■ **The problem**: Each line below needs to be duplicated without alteration.

>>>>>

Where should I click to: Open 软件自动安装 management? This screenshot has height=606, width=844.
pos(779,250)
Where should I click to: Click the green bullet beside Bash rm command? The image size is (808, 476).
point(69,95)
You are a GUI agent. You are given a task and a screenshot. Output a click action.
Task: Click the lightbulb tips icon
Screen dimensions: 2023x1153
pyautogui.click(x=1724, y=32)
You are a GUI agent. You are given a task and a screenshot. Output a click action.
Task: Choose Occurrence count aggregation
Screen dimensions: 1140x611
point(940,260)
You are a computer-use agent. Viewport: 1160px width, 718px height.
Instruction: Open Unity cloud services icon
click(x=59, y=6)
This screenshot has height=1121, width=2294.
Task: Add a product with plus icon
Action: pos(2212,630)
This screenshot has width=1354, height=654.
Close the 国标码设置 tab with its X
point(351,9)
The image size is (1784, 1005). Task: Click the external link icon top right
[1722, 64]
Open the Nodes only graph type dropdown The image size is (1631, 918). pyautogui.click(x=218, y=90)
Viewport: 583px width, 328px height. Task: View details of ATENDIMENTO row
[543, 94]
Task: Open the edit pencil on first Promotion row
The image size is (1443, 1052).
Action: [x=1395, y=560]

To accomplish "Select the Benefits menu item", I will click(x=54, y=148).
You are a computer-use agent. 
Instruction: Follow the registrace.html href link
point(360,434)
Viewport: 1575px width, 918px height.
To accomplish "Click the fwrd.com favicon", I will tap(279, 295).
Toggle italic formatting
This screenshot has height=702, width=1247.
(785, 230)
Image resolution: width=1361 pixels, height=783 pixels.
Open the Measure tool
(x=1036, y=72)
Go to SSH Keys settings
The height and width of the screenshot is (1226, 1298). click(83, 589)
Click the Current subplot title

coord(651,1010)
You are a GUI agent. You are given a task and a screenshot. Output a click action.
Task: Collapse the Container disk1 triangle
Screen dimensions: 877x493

<<<<<

■ **Your response**:
Where should I click to: Open 软件自动安装 management? This screenshot has height=606, width=844.
pos(779,250)
Where should I click to: Click the green bullet beside Bash rm command? The image size is (808, 476).
point(69,95)
You are a GUI agent. You are given a task and a screenshot. Output a click action.
Task: Click the lightbulb tips icon
Screen dimensions: 2023x1153
pyautogui.click(x=1724, y=32)
You are a GUI agent. You are given a task and a screenshot. Output a click action.
Task: Choose Occurrence count aggregation
Screen dimensions: 1140x611
point(940,260)
You are a computer-use agent. Viewport: 1160px width, 718px height.
Instruction: Open Unity cloud services icon
click(x=59, y=6)
This screenshot has height=1121, width=2294.
Task: Add a product with plus icon
Action: pos(2212,630)
This screenshot has width=1354, height=654.
Close the 国标码设置 tab with its X
point(351,9)
The image size is (1784, 1005). Task: Click the external link icon top right
[1722, 64]
Open the Nodes only graph type dropdown The image size is (1631, 918). pyautogui.click(x=218, y=90)
Viewport: 583px width, 328px height. Task: View details of ATENDIMENTO row
[543, 94]
Task: Open the edit pencil on first Promotion row
The image size is (1443, 1052).
Action: [x=1395, y=560]

To accomplish "Select the Benefits menu item", I will click(x=54, y=148).
You are a computer-use agent. 
Instruction: Follow the registrace.html href link
point(360,434)
Viewport: 1575px width, 918px height.
To accomplish "Click the fwrd.com favicon", I will tap(279, 295).
Toggle italic formatting
This screenshot has height=702, width=1247.
(785, 230)
Image resolution: width=1361 pixels, height=783 pixels.
Open the Measure tool
(x=1036, y=72)
Go to SSH Keys settings
The height and width of the screenshot is (1226, 1298). click(83, 589)
Click the Current subplot title

coord(651,1010)
You are a GUI agent. You are given a task and a screenshot. Output a click action.
Task: Collapse the Container disk1 triangle
Screen dimensions: 877x493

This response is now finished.